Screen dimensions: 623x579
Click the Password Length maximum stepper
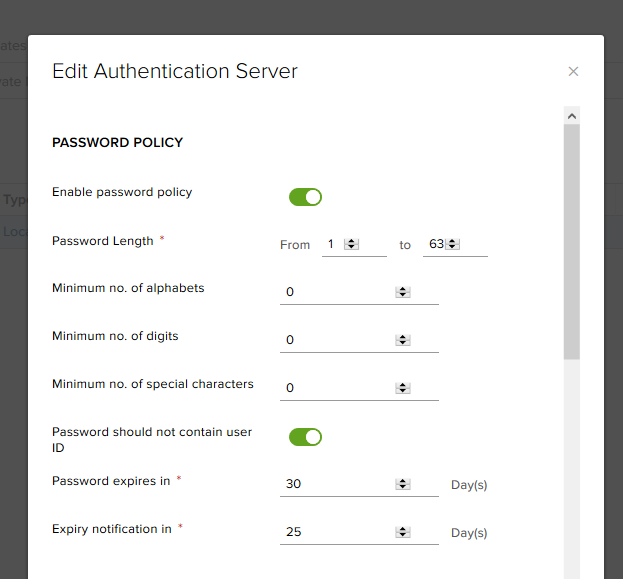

++++

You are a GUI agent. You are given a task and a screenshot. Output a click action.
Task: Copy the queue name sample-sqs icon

++++

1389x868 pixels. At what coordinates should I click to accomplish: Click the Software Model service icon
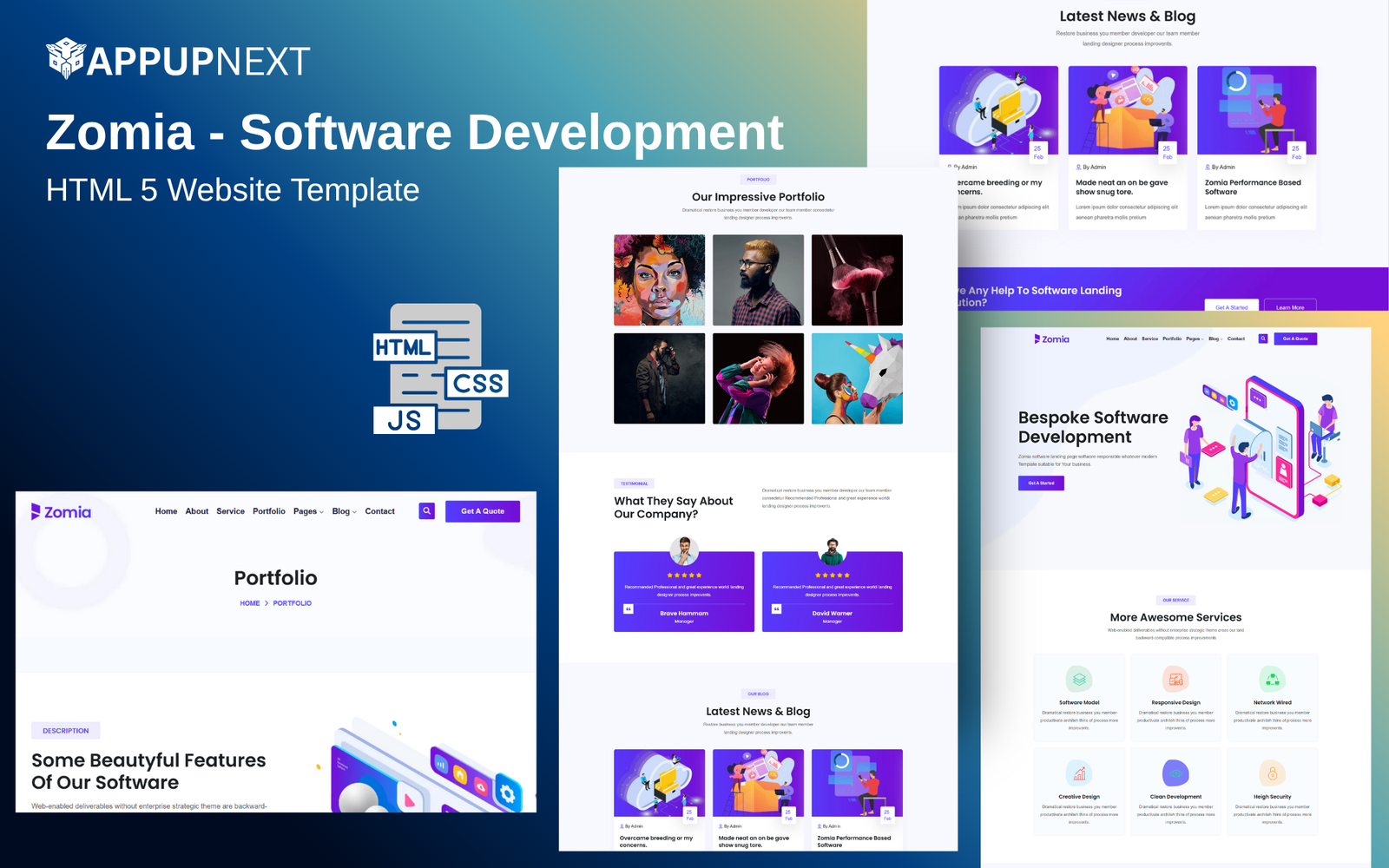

++++

## Stated exercise
Write out again the items from the line that contains "You are a GUI" through the line that contains "Task: Copy the queue name sample-sqs icon", both of those lines included, with nothing changed.

## Worked answer
You are a GUI agent. You are given a task and a screenshot. Output a click action.
Task: Copy the queue name sample-sqs icon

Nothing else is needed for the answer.